Bedarf durch berufliche Anforderungen an die Eltern steigt

Kitas im Bistum Münster – über die Hälfte der Kinder bleibt über Mittag

Im Bistum Münster verbringen immer mehr Kinder den ganzen Tag in ihrer Kindertagesstätte. Das belegt eine aktuelle Jahresstatistik, die der Diözesancaritasverband veröffentlicht hat. Insgesamt besuchen 49.086 Kinder eine katholische Tageseinrichtung im Bistum Münster. Jedes zweite Kind wird dort bis zu 35 Stunden in der Woche betreut und 66 Prozent bleiben über Mittag.

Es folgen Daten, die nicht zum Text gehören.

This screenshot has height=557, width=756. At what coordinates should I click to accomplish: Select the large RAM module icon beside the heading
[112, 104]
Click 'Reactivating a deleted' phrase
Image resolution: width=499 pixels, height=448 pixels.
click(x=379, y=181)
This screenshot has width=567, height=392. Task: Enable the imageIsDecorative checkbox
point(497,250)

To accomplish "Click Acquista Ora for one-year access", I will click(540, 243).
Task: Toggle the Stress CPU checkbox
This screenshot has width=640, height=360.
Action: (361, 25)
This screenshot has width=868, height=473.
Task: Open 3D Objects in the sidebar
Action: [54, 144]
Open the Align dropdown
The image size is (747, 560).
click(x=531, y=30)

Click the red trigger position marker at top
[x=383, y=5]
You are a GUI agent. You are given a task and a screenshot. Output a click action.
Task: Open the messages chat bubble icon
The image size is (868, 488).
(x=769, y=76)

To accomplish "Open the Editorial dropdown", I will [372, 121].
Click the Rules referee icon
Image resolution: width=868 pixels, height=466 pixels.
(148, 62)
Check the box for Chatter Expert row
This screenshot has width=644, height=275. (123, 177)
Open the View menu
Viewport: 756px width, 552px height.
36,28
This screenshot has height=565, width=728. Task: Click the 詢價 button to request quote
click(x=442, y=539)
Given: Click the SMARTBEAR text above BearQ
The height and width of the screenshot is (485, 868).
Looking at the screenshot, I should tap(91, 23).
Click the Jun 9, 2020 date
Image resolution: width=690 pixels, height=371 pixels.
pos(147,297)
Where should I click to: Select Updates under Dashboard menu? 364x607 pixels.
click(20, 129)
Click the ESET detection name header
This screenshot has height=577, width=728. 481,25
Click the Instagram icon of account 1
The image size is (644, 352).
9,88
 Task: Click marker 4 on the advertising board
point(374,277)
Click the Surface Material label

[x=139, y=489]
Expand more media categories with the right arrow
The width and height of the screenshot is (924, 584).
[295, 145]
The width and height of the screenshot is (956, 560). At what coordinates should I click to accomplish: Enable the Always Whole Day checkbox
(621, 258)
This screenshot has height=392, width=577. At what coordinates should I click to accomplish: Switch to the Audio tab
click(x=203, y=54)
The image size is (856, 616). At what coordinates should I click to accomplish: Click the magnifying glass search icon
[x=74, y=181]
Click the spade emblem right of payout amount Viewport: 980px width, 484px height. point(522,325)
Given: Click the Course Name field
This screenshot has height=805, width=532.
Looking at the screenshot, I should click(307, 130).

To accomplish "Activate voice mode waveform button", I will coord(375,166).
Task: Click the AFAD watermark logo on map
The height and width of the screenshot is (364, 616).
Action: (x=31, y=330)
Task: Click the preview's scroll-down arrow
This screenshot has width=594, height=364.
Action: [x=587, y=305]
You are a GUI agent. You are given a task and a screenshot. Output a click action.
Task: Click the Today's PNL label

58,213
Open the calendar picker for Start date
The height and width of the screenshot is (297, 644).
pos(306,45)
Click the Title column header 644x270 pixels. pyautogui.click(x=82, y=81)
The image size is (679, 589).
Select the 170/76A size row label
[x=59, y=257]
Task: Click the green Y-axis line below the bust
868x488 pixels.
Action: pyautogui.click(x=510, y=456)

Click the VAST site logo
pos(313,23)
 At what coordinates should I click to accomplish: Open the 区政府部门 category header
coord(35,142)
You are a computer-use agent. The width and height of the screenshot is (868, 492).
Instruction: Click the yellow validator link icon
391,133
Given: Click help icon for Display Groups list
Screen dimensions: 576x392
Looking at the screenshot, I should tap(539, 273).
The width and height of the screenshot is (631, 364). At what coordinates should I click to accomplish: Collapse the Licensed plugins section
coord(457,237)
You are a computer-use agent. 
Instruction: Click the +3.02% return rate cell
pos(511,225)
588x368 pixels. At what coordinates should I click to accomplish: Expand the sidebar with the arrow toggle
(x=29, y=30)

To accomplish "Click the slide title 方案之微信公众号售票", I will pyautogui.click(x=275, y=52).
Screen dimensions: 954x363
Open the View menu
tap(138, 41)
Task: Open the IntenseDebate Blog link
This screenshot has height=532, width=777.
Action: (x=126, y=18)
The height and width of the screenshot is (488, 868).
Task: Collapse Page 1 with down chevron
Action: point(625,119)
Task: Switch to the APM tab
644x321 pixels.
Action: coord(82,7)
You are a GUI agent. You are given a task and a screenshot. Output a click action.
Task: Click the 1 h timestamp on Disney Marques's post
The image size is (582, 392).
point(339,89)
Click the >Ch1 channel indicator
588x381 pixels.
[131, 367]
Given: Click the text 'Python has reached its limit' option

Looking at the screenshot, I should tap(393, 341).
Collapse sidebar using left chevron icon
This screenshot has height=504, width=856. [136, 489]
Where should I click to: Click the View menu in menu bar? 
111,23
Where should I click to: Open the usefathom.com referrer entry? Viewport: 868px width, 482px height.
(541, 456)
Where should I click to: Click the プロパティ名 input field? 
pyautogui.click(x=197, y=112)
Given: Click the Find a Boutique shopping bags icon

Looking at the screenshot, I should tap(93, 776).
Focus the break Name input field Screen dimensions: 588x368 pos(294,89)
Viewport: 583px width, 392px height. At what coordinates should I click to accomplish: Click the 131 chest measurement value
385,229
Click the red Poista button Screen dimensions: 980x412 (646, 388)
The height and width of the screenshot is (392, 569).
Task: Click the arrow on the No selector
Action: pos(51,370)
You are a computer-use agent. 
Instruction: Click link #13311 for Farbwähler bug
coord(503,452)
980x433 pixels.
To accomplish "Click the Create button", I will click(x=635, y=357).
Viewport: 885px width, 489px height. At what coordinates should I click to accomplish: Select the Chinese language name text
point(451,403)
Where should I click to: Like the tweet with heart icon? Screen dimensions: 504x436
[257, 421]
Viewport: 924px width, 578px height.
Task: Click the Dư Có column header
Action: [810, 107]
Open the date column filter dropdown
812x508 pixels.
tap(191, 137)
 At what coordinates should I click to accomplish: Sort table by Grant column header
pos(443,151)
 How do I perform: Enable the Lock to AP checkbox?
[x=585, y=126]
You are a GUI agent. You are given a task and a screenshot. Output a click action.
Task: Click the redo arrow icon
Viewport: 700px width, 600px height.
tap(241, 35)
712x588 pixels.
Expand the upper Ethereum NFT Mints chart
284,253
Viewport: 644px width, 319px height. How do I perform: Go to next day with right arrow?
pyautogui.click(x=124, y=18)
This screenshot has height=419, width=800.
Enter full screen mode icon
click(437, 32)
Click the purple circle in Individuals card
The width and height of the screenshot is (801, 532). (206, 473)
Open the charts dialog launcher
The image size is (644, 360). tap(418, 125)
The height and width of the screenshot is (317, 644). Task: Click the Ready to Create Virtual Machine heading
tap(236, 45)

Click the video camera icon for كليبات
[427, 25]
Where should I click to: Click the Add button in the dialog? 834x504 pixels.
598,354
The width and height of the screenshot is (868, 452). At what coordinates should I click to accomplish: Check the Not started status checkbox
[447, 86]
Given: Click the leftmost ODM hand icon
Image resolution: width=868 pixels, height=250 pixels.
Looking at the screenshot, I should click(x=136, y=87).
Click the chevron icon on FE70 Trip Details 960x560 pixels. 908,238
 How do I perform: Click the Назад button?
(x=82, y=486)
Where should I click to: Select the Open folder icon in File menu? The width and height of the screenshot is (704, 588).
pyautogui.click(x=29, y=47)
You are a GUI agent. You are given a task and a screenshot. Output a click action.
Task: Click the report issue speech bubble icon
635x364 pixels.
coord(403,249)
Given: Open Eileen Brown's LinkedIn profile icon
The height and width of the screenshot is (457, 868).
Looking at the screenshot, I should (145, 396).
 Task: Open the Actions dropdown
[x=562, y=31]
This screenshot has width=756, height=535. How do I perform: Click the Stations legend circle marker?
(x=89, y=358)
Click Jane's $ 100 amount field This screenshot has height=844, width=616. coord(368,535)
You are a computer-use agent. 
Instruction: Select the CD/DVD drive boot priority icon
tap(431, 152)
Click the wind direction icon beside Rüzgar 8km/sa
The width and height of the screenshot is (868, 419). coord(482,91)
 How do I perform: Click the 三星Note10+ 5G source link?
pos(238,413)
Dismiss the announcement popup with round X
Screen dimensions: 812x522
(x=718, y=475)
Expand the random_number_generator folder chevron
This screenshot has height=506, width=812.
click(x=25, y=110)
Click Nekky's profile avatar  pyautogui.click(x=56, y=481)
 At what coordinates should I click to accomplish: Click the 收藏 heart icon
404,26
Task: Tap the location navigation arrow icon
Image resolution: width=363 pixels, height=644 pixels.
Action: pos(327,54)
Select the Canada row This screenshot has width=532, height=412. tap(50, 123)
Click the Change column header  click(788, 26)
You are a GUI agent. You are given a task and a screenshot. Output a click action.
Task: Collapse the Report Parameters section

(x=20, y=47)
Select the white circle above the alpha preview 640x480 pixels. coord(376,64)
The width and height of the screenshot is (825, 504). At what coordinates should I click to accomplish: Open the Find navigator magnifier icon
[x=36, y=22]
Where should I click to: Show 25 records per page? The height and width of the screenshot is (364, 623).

„Dadurch ist eine bessere Vereinbarkeit von Familie und Beruf möglich“, sagt Marita Haude, Leiterin des Referates Kinder-, Jugend- und Familienhilfe im Diözesancaritasverband Münster. Doch der Bedarf nach noch längeren Betreuungszeiten steigt seit Jahren an. „Wenn beide Elternteile oder Alleinerziehende berufstätig sind oder die Anfahrtszeiten zum Arbeitsplatz lang sind, sind Eltern auf eine 45-Stunden-Betreuung angewiesen“, sagt die Caritas-Referentin.

Längere Öffnungszeiten

Mit längeren Betreuungszeiten werden auch längere Öffnungszeiten in den 729 katholischen Kitas notwendig. „Morgens sind wir sehr gut aufgestellt“, berichtet Marita Haude. Bereits um 6 Uhr öffnet die erste Kita. Eine Stunde später hat bereits jede zweite Einrichtung geöffnet. Lediglich am späten Nachmittag seien die Öffnungszeiten noch ausbaufähig, sagt Haude.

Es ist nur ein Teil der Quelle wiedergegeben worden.